6. Insights, Trade-offs, and Limits
Key outcomes from recent systematic evaluations (Yu et al., 8 Dec 2025, Pandey et al., 19 Nov 2025, Modi et al., 18 Aug 2025):
- Transferability and data efficiency: TSFMs pretrained on generic time series encode useful primitives even for highly heterogeneous or sparse domains.
- Zero-shot models are strong defaults: Data efficiency, rapid deployment, and competitive accuracy make zero-shot use appealing, especially for limited datasets.
- Parameter-efficient fine-tuning yields small improvements: LoRA achieves marginal gains without significant parameter overhead; full fine-tuning often risks overfitting.
- Conceptual representation limitations: Compositionality and interactions between distinct time series phenomena challenge current TSFM decodability.
- Open challenges: Richer graph-structural models, compositional curriculum pretraining, spectral and warping-aware architectures, and expanded event-log corpora are critical for further advances.
TSFMs have established themselves as robust, generalizable, and highly data-efficient engines for temporal learning, exceeding classical baselines in diverse contexts, yet require architectural and algorithmic advances for full compositional and structural generalization.

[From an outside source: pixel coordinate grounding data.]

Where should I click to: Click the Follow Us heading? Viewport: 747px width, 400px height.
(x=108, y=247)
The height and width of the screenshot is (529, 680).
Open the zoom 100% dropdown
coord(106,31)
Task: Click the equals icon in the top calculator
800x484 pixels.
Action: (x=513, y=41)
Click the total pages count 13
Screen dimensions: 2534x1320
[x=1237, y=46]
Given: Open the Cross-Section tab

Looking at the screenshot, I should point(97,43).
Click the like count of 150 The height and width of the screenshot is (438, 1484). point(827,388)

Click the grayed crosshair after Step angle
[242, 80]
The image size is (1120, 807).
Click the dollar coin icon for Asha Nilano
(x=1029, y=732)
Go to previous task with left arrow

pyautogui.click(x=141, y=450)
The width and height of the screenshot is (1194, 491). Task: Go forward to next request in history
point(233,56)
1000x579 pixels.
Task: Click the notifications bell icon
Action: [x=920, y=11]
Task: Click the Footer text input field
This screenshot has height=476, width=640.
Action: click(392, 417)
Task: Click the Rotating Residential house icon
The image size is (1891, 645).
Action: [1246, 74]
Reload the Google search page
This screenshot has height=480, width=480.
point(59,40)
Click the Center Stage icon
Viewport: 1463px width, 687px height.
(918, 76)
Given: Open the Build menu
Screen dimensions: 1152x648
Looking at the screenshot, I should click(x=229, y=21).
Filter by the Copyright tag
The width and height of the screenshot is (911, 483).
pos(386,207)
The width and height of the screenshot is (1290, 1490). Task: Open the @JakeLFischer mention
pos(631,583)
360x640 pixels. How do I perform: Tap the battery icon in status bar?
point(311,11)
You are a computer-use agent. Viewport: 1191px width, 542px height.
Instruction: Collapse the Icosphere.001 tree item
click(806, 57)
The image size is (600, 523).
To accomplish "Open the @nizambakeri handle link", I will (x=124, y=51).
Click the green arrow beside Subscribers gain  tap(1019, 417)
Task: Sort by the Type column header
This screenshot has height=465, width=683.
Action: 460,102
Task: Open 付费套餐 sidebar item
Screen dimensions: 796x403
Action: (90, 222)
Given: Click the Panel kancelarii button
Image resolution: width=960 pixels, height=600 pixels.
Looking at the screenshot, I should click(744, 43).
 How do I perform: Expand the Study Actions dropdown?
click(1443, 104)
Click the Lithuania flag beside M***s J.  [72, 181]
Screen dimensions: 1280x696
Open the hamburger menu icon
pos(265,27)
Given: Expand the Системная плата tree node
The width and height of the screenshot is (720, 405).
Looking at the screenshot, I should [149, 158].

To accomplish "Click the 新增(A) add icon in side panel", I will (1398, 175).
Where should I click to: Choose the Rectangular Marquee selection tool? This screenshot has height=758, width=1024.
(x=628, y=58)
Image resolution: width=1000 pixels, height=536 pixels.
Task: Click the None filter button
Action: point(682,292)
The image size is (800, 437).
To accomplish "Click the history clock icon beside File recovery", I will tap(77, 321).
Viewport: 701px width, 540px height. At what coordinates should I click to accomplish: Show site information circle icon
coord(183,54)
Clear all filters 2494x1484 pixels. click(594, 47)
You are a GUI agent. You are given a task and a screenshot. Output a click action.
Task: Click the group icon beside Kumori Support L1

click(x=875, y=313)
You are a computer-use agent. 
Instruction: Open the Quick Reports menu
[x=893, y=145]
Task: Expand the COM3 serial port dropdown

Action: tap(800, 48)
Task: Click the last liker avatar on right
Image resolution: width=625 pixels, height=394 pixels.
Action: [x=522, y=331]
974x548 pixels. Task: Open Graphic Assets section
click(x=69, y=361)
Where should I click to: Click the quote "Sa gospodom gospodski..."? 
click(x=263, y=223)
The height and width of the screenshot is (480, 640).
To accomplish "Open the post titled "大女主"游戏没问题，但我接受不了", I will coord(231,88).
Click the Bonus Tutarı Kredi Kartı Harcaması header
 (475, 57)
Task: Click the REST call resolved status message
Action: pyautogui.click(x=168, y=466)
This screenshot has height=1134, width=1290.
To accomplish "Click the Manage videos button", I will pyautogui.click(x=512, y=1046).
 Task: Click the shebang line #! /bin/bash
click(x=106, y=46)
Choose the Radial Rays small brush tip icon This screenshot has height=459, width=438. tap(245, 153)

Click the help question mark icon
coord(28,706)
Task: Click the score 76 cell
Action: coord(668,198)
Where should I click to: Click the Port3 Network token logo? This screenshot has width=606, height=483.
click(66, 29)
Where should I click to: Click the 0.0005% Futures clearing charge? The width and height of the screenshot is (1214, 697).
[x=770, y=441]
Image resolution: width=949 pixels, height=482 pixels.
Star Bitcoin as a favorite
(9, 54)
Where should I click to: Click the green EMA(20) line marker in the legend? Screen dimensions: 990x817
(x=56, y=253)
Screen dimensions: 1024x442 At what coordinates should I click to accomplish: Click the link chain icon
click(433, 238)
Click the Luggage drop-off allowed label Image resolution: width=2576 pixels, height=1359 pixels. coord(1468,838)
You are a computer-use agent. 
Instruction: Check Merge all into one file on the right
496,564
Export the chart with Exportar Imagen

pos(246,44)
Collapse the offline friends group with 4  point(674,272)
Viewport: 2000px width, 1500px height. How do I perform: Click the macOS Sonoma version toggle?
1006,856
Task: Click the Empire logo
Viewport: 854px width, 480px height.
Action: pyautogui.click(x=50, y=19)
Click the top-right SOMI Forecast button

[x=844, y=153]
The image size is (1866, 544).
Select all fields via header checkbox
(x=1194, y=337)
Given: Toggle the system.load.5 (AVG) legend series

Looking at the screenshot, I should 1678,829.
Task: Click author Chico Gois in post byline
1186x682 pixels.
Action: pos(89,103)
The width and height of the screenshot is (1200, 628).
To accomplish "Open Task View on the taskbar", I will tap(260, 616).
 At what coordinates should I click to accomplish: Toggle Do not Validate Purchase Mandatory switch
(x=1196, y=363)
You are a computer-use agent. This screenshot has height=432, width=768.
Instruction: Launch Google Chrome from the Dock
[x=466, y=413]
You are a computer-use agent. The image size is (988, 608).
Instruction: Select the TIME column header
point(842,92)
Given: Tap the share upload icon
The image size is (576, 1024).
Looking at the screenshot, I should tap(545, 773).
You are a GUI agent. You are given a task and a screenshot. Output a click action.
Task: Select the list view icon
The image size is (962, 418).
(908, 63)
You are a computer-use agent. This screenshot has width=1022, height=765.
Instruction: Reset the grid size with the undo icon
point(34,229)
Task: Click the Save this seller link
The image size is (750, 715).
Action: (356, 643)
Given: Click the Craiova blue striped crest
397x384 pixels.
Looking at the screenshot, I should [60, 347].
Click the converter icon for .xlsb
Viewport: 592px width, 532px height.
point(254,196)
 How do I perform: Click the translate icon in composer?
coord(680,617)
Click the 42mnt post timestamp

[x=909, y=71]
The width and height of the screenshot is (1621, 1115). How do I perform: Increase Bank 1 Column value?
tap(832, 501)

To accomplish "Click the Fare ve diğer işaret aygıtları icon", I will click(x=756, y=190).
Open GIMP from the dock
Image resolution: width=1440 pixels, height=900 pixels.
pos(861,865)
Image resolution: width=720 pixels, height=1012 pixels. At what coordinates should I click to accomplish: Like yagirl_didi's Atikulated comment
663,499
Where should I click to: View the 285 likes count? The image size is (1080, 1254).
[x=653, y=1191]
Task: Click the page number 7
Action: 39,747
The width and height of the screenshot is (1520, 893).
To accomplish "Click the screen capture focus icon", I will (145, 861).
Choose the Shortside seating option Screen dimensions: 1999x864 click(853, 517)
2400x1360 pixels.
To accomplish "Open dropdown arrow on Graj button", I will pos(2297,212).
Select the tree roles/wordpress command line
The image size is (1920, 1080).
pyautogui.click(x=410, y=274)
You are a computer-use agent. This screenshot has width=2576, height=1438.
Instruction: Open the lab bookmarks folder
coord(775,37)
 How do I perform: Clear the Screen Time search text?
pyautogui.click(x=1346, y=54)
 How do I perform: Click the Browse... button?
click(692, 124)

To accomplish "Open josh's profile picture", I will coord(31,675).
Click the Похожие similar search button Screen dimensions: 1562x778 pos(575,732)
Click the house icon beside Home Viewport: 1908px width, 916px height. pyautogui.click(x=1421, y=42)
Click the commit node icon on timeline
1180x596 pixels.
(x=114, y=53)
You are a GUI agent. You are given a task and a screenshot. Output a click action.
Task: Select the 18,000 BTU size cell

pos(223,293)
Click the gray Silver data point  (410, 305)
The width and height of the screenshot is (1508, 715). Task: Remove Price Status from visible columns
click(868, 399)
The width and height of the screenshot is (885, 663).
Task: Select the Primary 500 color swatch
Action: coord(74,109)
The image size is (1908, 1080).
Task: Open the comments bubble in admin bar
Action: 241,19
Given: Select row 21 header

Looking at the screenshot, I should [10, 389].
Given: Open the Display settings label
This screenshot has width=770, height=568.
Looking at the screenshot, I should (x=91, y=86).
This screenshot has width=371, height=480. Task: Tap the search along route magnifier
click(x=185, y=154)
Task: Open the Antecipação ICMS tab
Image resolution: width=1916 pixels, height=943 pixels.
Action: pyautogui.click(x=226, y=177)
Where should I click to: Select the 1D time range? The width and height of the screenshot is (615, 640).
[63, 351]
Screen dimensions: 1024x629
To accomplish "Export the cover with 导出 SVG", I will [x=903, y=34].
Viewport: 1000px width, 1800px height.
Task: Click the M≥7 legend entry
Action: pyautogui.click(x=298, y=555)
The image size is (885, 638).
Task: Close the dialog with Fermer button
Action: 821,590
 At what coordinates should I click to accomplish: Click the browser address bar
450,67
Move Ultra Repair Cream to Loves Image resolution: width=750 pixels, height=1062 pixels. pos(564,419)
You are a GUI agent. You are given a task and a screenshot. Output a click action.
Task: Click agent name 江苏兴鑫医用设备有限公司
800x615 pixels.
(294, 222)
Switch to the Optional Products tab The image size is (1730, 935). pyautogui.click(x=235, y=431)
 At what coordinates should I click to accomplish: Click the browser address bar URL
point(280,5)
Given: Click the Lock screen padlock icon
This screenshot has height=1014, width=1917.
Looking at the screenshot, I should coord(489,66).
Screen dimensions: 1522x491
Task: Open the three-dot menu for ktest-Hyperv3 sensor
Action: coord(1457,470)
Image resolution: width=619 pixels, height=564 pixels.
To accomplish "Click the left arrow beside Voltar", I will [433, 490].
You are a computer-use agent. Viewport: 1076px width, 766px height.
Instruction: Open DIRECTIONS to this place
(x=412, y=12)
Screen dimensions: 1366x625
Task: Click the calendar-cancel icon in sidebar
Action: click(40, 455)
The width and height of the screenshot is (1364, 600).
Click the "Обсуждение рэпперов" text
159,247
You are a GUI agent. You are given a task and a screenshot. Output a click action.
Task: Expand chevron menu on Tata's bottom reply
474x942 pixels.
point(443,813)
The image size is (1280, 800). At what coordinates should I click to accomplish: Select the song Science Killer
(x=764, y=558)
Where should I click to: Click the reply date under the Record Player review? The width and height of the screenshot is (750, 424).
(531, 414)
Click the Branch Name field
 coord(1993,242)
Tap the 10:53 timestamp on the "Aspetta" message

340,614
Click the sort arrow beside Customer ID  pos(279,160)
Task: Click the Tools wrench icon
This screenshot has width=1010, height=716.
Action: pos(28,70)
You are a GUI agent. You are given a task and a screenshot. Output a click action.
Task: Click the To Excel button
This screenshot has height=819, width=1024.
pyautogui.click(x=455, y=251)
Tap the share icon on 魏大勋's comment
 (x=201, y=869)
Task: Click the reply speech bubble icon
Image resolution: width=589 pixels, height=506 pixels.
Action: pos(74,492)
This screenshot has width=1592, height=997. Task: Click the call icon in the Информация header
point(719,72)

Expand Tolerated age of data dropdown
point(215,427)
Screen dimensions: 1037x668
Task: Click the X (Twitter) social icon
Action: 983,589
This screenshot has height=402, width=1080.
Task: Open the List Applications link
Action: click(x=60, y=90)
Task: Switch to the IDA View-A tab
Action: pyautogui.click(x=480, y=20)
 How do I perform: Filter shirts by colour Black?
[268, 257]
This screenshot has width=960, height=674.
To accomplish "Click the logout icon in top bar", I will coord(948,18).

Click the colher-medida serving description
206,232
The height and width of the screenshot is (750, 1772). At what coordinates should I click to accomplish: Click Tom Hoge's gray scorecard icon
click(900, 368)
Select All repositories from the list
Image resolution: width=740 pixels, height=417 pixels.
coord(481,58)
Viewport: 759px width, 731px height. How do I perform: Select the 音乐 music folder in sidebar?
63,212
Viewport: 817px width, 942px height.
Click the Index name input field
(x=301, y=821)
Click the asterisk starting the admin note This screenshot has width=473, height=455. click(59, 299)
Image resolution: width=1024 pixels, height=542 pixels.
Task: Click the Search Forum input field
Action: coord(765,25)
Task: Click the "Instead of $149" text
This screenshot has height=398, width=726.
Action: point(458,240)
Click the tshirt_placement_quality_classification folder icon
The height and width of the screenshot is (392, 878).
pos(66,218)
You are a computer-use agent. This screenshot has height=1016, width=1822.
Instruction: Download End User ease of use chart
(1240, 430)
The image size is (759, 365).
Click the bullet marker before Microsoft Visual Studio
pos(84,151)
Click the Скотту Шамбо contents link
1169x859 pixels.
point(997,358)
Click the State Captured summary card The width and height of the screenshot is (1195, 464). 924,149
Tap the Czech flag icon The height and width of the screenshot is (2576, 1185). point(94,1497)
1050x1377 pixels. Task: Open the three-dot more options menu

7. Outlook and Future Directions
Research priorities for the TSFM field include:
- Graph-aware and multimodal extensions: Integrate process structure, heterogeneous modalities, and richer context for event logs and spatiotemporal data.
- Inter-domain benchmarks and rigorous evaluation: Adoption of contamination-checked, out-of-sample evaluation protocols, principled cross-domain splits, and public model cards to ensure robust generalization and comparability (Meyer et al., 15 Oct 2025).
- Efficient architectures for compositional structure: Design of non-linear, causal, or spectral probes, hybrid models integrating statistical and deep-latent elements, and curriculum learning over composite signals.
- Interpretability and steering: Internal semantic probing, block-wise pruning, and latent space steering offer avenues for user-guided model behavior and efficiency (Wiliński et al., 19 Sep 2024).
With the maturation of TSFMs, ongoing attention to compositional generalization, process structure, and responsible benchmarking will be necessary for safe and reliable deployment in real-world temporal analytics.